Archimedes on March 2, 2010 at 4:37 PM
Not the federal employee unions. According to Rich Lowry, in 2009 – for the first time – government employee union members outnumbered private sector union members.
bw222 on March 2, 2010 at 5:28 PM
Im a federal employee that does not have a union, the US Army. If you serve 20 years, you get a pension and medical benefits. If you serve 20 years in the Reserve or National Guard, you get the same but cannot draw on it until age 60. I’m a bit confused, are military retirements considered entitlements and should they be abolished??
Claimsratt on March 2, 2010 at 6:58 PM
Having served myself let me say that you are mixing apples with oranges. Citizens, ie; civillians have the right to of free assembly and thus rights to collective bargining. As per UCMJ soldiers, sailors, airmen, and marines are by definition not civillians or ie; citizens.

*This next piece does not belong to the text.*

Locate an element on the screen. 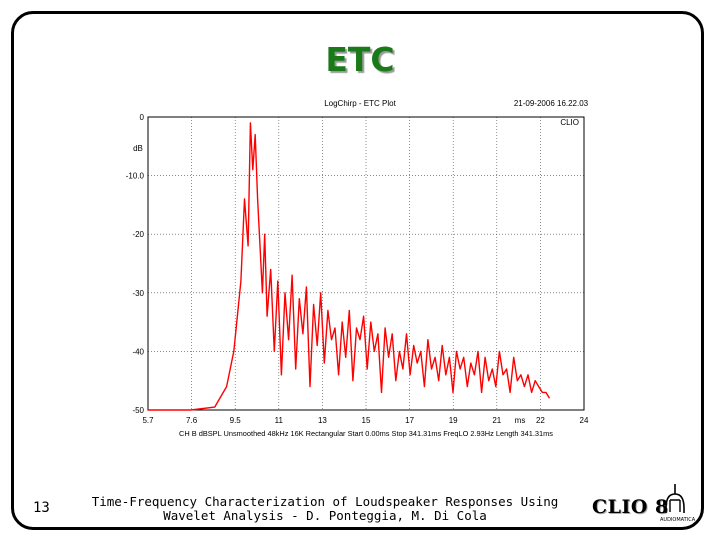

By the arcane reasoning of the UCMJ as such you are listed as “equipment”, really. Therefore as typewriter or Humvee have not the right to collective bargining, neither do service men & women. Just the way it is, and as it seems at this point the only properly functioning arm of Gov’t, it is greatly appreciated by the populace with approval ratings in the 80′s! So I nguess it is as it should be.